So if you talk about Liberty versus Passport, Liberty clearly won.
Randy Heffner
Vice President, Forrester Research, Inc.

Liberty Federation, which consists of the open ID-FF (Identity Federation Framework) 1.1, 1.2 and SAML (Security Assertions Markup Language) 2.0 specifications, is now the de facto identity standard for architects and developers working on SOA and Web services applications, says Roger Sullivan, vice president of the Liberty Alliance management board and vice president of business development for Oracle Corp.'s identity management products. He argues that competing standards, such as WS-Federation, have failed to gain market traction because little of it is open source and thus it lost the battle.

"Effectively the war is over," Sullivan says. "For developers the identity management infrastructure is now in place for innovative applications."

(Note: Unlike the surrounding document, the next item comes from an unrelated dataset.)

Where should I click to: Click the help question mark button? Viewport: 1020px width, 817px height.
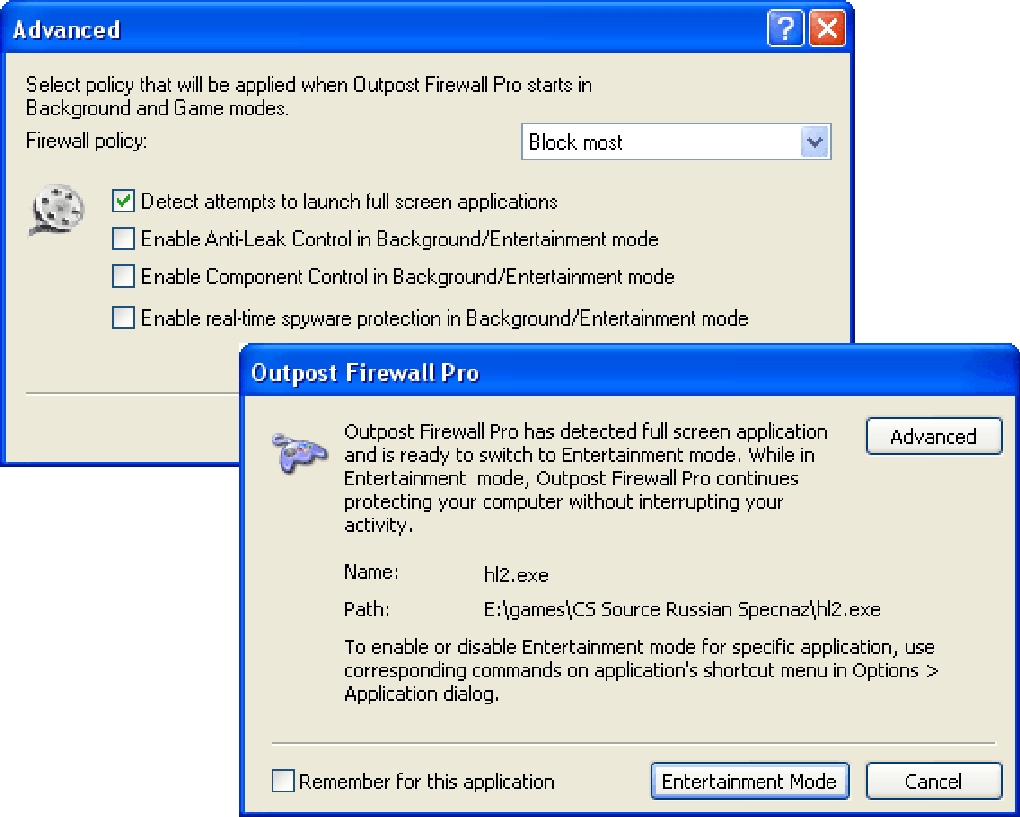click(x=785, y=29)
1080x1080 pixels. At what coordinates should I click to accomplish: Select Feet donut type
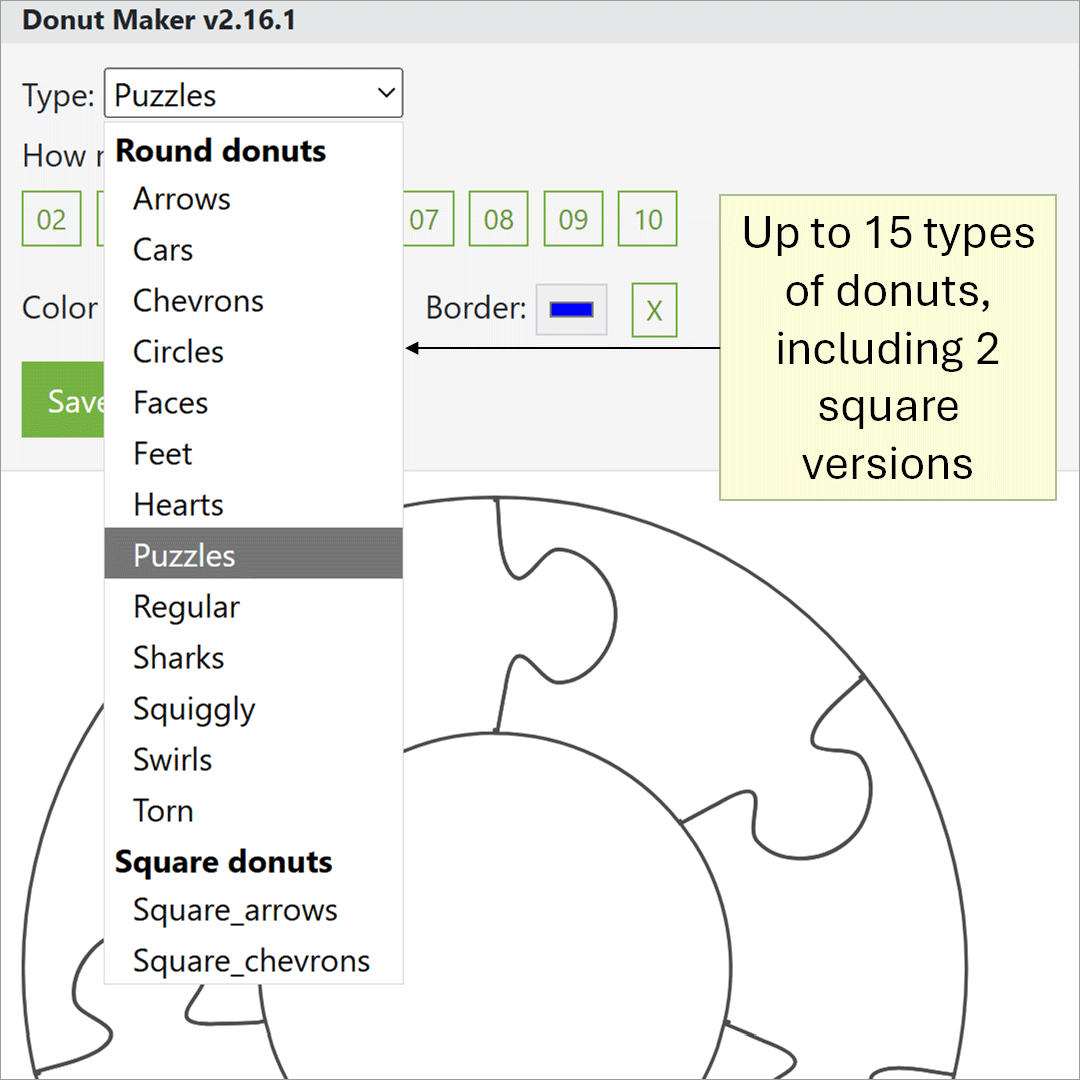click(163, 454)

However, Randy Heffner, a vice president with Forrester Research, Inc., isn't so sure we have reached peace in our time in the Web services standards wars. However, he does credit Liberty Federation with trumping the as yet largely unrealized WS-Federation vision of Microsoft in its Passport product. Since IBM joined Liberty this past year, Microsoft is the lone giant that has refused to join the Alliance, the analyst says. Microsoft still clings to the idea that it will come up with something someday, he notes, but it hasn't happened yet. "So if you talk about Liberty versus Passport," Heffner says, "Liberty clearly won."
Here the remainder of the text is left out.